Institutional Problems within the Afghan Police

BY Herschel Smith
7 years, 9 months ago

Eventually the goal is to turn over the security of the Afghan population to the Afghan National Army and Afghan Police.  This lofty goal is a long way off, according to the intitutional problems known to exist within the Afghan police.  Drug addiction is the first hurdle.

Sixty per cent of the Afghan police in the country’s southern province of Helmand use drugs, it is claimed.

The estimate, made by a UK official working in the province, was contained in emails obtained by the BBC.

International forces are fighting a fierce counter-insurgency campaign against Taleban militants and other insurgents in Helmand.

But British officials are clearly worried about the reliability of the Afghan police.

“We are very concerned by the levels of drug abuse among the police,” the British Foreign Office said in a statement.
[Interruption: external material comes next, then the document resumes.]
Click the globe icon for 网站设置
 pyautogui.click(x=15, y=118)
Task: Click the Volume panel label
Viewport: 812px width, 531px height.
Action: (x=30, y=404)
On patrol with the 3rd Brigade Combat Team of the 10th Mountain Division we get the raw reaction to the Afghan police and their lack of honor and integrity.

“The police are just worthless,” fumed Fulat Khan, 20, when Haight said his troops were backing up the local cops. “Anytime there is a fight in the community, the police just laugh and watch it. We need an organization or a number we can call so somebody can come here and help us.”

This report is profoundly troubling, especially given the previous reports of drug problems in the Afghan National Army.  There is much work to do within the government and institutions themselves in order even to begin to turn over security to Afghanistan.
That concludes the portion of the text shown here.